Unemployment up; construction slowdown likely culprit | SummitDaily.com

Unemployment up; construction slowdown likely culprit

Jane Reuter

Unemployment rates

Summit County Colorado

May, 2002 5.7% 5.2%

June, 2002 4.1% 5%

SUMMIT COUNTY – Summit County’s unemployment rate is higher than it’s been in several years. Travis Bennett, a labor and employment specialist with Frisco’s Colorado Workforce, believes a construction slowdown is giving rise to those figures.

In June, 4.1 percent of Summit County’s residents were jobless, according to the U.S. Census Bureau, which gathers the information. In May, it was even higher, 5.7 percent, surpassing the state average for the first time in five years.

Statewide, the jobless rate stood at 5.2 percent in May, declining to 5 percent in June for the fourth consecutive monthly decline.

From where Bennett sits, the news comes as a surprise.

“The anecdotal evidence would be that things are better than last year,” he said. “We’ve had more job orders on the board. Traffic is up slightly.”

But he said he’s also well aware of the slower pace of local construction.

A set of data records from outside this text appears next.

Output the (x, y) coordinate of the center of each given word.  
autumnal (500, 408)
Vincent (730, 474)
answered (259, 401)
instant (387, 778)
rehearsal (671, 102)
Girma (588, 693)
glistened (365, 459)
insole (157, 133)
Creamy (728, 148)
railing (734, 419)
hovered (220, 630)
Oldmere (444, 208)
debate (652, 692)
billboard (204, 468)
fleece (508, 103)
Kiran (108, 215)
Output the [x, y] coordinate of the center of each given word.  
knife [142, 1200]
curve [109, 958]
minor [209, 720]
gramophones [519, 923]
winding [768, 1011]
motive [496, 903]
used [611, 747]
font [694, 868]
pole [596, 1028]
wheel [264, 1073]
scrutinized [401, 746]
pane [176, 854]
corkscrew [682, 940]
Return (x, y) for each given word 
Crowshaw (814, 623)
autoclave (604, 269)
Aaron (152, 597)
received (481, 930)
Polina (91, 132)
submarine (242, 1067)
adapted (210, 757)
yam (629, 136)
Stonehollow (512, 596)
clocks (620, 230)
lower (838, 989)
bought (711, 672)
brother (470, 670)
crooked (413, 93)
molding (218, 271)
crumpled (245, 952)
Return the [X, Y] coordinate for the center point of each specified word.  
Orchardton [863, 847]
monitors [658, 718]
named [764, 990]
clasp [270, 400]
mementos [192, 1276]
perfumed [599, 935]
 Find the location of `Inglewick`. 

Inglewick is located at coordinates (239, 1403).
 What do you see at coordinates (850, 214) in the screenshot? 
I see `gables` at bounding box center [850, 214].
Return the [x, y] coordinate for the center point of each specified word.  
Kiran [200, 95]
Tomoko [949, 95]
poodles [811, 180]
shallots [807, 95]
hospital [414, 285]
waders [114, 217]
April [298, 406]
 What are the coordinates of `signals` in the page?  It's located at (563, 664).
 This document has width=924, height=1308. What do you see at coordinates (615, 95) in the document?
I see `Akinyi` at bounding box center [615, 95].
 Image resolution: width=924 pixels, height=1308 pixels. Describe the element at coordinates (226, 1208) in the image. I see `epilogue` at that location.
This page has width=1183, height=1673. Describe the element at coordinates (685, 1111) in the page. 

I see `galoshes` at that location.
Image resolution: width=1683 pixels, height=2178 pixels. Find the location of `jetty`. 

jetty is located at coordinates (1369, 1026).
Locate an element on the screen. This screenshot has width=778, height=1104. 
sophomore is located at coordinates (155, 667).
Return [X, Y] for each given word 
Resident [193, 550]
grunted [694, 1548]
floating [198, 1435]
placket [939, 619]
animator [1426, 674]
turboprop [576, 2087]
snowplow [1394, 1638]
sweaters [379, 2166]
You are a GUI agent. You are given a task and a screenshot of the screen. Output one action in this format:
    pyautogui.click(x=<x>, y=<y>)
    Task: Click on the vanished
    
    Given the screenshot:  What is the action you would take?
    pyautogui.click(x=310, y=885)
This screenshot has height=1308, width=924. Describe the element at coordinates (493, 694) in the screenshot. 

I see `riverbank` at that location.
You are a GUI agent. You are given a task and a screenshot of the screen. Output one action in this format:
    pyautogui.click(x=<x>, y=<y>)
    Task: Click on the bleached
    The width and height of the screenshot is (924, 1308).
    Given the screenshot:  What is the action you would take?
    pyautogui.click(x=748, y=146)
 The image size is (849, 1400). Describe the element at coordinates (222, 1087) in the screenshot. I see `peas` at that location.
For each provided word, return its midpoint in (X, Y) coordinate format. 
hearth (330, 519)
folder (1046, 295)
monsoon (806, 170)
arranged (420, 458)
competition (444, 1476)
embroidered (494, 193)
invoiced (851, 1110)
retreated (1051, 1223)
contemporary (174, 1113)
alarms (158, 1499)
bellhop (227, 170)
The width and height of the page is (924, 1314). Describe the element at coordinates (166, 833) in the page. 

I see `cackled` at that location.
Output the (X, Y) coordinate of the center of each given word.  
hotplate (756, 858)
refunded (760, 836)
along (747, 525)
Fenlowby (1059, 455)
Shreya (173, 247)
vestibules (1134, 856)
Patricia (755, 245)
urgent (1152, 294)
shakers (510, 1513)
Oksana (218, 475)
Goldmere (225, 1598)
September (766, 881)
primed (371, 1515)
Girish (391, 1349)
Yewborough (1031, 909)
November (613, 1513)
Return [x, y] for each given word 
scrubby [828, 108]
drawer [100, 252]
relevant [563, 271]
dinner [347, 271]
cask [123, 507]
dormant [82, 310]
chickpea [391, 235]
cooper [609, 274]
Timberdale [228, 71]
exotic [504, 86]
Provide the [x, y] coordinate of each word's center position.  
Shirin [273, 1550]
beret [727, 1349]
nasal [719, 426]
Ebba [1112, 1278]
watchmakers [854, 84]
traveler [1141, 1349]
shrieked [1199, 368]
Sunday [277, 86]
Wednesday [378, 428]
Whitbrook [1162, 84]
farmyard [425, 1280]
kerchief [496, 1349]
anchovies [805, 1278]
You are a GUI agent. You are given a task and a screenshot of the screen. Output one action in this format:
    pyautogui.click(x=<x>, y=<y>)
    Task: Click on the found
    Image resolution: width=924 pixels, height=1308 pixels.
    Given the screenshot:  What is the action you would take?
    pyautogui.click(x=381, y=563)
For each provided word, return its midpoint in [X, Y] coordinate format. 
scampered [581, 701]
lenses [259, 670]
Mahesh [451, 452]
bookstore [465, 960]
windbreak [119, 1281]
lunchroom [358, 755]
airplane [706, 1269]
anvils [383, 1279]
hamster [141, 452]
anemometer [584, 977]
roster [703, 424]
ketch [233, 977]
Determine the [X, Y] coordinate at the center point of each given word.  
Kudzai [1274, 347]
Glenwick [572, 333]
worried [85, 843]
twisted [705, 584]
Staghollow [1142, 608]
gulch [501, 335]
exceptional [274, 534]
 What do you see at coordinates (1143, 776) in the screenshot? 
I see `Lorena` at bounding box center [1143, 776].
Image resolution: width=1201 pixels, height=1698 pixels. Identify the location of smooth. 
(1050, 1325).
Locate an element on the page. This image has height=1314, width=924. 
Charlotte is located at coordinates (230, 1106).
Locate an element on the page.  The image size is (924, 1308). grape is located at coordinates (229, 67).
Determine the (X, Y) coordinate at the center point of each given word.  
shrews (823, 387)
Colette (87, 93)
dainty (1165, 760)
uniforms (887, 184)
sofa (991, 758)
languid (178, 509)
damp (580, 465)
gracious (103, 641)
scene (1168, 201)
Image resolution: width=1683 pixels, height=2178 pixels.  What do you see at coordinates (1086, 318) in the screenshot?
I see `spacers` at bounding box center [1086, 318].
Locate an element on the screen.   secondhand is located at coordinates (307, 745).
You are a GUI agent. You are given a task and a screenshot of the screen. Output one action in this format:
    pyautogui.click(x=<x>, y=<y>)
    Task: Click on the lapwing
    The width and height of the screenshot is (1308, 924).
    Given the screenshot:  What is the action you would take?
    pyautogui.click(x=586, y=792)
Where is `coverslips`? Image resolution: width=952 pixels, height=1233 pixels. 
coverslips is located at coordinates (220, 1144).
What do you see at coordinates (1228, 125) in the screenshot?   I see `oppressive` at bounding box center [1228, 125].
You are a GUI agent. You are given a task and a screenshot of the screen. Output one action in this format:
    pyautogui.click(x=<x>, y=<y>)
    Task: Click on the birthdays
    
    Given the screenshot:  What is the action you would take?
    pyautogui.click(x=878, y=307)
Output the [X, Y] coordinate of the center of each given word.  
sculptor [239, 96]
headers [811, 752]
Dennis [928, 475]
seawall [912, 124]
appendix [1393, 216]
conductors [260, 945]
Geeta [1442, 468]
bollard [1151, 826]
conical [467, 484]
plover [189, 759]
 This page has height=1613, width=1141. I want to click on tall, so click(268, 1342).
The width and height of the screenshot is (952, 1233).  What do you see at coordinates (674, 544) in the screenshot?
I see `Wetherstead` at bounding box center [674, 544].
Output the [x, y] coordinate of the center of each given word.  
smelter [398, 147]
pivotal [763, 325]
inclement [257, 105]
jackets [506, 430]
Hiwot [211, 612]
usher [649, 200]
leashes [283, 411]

“Construction, while it’s better than last year, is still way off from three years ago when we were breaking records,” Bennett said. “That’s where we’re taking a fairly big hit, and that’s what is probably driving some of those unemployment numbers. If you’re used to bending nails all summer, it’s been weak the past two years.”

Those in the construction business agree they’ve seen an easing in their industry’s once-frenetic pace. TCD Vice President Keith Pitts said his company has been forced to lay off “a few people.”

“Generally, we’ve experienced a slowdown,” he said. “The economy has taken a downturn. We’ve seen a slowdown in the project development stage, and it’s starting to trickle down to the construction itself.”

The construction decline was overdue, Bennett said, and it shouldn’t be cause for too much worry.

“The economy is always cyclical,” he said. “From the construction/real estate side of things, we were riding a boom that started in late ’87 and had never turned down. Normally, that’s about a 7-year cycle, so we actually rode a double cycle without a downturn.

“It will come back. We were going to be built out eventually anyway, and the fact we had a slowdown now was earlier than people expected. I think it will be built back up, but eventually, that’s not going to be the sector of our economy that drives us. The tourism industry and retail will be.”

TCD’s Pitts said he already sees signs that the construction industry “is picking up a bit.”

“The stock market is still plummeting and it’s all kind of tied together,” he admitted. “But hopefully projects that have been delayed or shelved will pick back up in the next six months so we’re looking at an improvement next year.”